• **EXERCISE**: Turn every line of the entries below into a Markdown table with two columns, No. and Text. Number the rows and leave out blank lines.

• **RECORD LIST**:
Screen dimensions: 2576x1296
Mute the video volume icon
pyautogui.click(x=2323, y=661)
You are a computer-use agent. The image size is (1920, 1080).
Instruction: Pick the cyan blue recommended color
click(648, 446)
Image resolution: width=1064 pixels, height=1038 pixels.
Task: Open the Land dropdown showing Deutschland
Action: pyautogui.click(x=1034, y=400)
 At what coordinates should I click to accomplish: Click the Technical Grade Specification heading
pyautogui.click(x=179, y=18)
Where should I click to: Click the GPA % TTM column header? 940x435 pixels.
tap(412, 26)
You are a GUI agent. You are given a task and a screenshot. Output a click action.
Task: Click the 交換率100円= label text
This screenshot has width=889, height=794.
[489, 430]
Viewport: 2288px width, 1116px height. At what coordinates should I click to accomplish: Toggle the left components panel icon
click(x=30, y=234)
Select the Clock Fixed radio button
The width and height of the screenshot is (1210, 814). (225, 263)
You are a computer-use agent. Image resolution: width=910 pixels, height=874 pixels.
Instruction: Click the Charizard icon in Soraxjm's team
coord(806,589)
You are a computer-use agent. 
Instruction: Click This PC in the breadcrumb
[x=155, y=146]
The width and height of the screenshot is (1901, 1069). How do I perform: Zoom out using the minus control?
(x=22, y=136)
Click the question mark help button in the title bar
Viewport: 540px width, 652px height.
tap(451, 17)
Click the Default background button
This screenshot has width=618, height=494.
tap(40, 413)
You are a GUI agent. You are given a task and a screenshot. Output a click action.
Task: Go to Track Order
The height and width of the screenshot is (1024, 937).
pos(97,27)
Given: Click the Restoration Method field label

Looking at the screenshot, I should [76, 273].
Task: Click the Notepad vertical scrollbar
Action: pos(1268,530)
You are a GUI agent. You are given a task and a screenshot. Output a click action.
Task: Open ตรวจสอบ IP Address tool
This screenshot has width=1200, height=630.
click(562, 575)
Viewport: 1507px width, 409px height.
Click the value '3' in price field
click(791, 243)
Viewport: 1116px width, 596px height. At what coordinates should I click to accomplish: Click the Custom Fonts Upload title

• **RESULT OF THE TASK**:
| No. | Text |
|---|---|
| 1 | Screen dimensions: 2576x1296 |
| 2 | Mute the video volume icon |
| 3 | pyautogui.click(x=2323, y=661) |
| 4 | You are a computer-use agent. The image size is (1920, 1080). |
| 5 | Instruction: Pick the cyan blue recommended color |
| 6 | click(648, 446) |
| 7 | Image resolution: width=1064 pixels, height=1038 pixels. |
| 8 | Task: Open the Land dropdown showing Deutschland |
| 9 | Action: pyautogui.click(x=1034, y=400) |
| 10 |  At what coordinates should I click to accomplish: Click the Technical Grade Specification heading |
| 11 | pyautogui.click(x=179, y=18) |
| 12 | Where should I click to: Click the GPA % TTM column header? 940x435 pixels. |
| 13 | tap(412, 26) |
| 14 | You are a GUI agent. You are given a task and a screenshot. Output a click action. |
| 15 | Task: Click the 交換率100円= label text |
| 16 | This screenshot has width=889, height=794. |
| 17 | [489, 430] |
| 18 | Viewport: 2288px width, 1116px height. At what coordinates should I click to accomplish: Toggle the left components panel icon |
| 19 | click(x=30, y=234) |
| 20 | Select the Clock Fixed radio button |
| 21 | The width and height of the screenshot is (1210, 814). (225, 263) |
| 22 | You are a computer-use agent. Image resolution: width=910 pixels, height=874 pixels. |
| 23 | Instruction: Click the Charizard icon in Soraxjm's team |
| 24 | coord(806,589) |
| 25 | You are a computer-use agent.  |
| 26 | Instruction: Click This PC in the breadcrumb |
| 27 | [x=155, y=146] |
| 28 | The width and height of the screenshot is (1901, 1069). How do I perform: Zoom out using the minus control? |
| 29 | (x=22, y=136) |
| 30 | Click the question mark help button in the title bar |
| 31 | Viewport: 540px width, 652px height. |
| 32 | tap(451, 17) |
| 33 | Click the Default background button |
| 34 | This screenshot has width=618, height=494. |
| 35 | tap(40, 413) |
| 36 | You are a GUI agent. You are given a task and a screenshot. Output a click action. |
| 37 | Task: Go to Track Order |
| 38 | The height and width of the screenshot is (1024, 937). |
| 39 | pos(97,27) |
| 40 | Given: Click the Restoration Method field label |
| 41 | Looking at the screenshot, I should [76, 273]. |
| 42 | Task: Click the Notepad vertical scrollbar |
| 43 | Action: pos(1268,530) |
| 44 | You are a GUI agent. You are given a task and a screenshot. Output a click action. |
| 45 | Task: Open ตรวจสอบ IP Address tool |
| 46 | This screenshot has width=1200, height=630. |
| 47 | click(562, 575) |
| 48 | Viewport: 1507px width, 409px height. |
| 49 | Click the value '3' in price field |
| 50 | click(791, 243) |
| 51 | Viewport: 1116px width, 596px height. At what coordinates should I click to accomplish: Click the Custom Fonts Upload title |